Lenovo G400 (LA-9632P) Does Not Turn On

 Model -Lenovo G400

Motherboard Number: LA-9632P

Repair Process :

The standby current reaches 0.045A, which is a bit too high. There should be a leakage somewhere or the work has occurred in advance. 

So I used my fingers to touch every part of the motherboard. I felt a little warmth around the common point and the charging chip area.

             After removing PU301 and PQ309 and turning on the computer, the problem persisted. Then I disassembled PQ306, PQ307, PQ312, the bridge, BIOS, PQ302, and PQ 303, and the problem remained the same. After repeatedly disassembling and replacing these components, the problem was still not solved.

        

When blowing the PQ302, I found 120 written on the resistor next to it. The 2 in the middle looked a bit burnt. When I blew it down, 12 ohms became infinity.

 

This resistor was not marked with a circuit number and I didn’t know where it was connected. At that time, I thought I had found the root cause of the disease. , found a 1 ohm resistor and connected it. 

            When I turned on the power for maintenance, I seemed to see a small amount of smoke floating in the air, staying for a very short time. But at this time, the standby current of the maintenance power supply is 0.009A. After turning off the power supply and then measuring the resistance of 1 ohm, the value becomes infinity.

         Then I tested the resistance value of the left end of the resistor to ground, which was 0. I thought it was grounded for a while, but then I finally came to my senses. If the left end of the resistor is connected to ground, and the right end of the resistor is connected to 19V, if this logic is established, it is obvious that U=IR is the current.

            There will be 19A. On the other hand, if this logic does not hold true, it means that there is a load on the left end of the resistor, and the load is short-circuited. After careful comparison with the circuit diagram, the identity of the X resistor was finally confirmed. 

   It turns out that it is PR319, the one in the red circle in the second picture. Then I finally got to the PC314 in the green circle, which is the driver.

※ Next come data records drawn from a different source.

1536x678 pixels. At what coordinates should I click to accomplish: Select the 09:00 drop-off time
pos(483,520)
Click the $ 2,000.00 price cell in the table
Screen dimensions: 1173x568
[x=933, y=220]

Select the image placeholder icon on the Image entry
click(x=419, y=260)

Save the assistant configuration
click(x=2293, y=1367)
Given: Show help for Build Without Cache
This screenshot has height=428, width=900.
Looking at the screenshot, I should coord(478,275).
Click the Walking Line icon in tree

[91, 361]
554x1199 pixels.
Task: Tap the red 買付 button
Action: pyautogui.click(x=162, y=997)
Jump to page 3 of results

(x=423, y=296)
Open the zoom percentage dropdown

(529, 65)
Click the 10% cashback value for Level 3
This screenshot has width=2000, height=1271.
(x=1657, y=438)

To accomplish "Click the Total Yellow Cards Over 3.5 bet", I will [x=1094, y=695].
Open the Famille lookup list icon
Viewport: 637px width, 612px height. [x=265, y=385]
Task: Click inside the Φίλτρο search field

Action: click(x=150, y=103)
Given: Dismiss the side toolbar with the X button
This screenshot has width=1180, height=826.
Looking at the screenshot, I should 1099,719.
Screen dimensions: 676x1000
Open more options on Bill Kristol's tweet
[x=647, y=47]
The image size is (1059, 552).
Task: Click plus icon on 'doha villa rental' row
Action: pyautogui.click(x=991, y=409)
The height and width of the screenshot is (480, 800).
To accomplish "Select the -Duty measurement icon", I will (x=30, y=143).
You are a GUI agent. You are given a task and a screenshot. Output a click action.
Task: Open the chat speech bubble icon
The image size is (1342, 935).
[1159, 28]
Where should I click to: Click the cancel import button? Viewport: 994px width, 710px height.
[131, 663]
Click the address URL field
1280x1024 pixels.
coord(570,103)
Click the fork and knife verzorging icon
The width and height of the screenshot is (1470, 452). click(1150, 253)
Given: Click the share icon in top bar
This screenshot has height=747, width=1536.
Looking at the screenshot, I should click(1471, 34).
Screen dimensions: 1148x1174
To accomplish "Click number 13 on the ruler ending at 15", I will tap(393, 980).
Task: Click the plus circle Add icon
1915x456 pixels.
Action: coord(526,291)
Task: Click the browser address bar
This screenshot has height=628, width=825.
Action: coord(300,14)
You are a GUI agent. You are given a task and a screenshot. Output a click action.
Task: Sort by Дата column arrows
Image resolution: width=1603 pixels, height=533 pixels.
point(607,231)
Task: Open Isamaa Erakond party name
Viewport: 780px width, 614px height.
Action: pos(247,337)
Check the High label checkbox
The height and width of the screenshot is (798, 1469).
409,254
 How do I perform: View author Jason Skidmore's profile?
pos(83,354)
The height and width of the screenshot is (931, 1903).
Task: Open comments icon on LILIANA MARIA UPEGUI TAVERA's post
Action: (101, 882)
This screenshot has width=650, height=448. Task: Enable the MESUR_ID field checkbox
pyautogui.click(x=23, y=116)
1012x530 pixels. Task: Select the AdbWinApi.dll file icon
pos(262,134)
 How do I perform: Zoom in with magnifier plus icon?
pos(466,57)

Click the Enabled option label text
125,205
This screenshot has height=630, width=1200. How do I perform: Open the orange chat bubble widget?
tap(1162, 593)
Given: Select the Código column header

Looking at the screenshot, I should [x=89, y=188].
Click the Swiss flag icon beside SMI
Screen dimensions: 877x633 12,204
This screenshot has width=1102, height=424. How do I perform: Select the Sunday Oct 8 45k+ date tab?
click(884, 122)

I blew it down to measure the short circuit. The third picture shows the standby current.

Then I replaced them one by one and used tweezers to short-circuit pins 4 and 8 of JPWRB1. The power-on current came up, and then I slowly restored its original appearance.

After solving the problem, review the entire maintenance process. This capacitor should have a slight standby leakage at the beginning. When the standby current is too large and does not turn on, it is dynamically triggered.

The state becomes dynamic large leakage, short circuit protection and does not turn on.

In this state The change time is very short and cannot be felt. Then during this process of repeatedly blowing and dismantling components, the high temperature accelerated his aging and death, and the state became a static short circuit. I found the final answer after burning the resistor.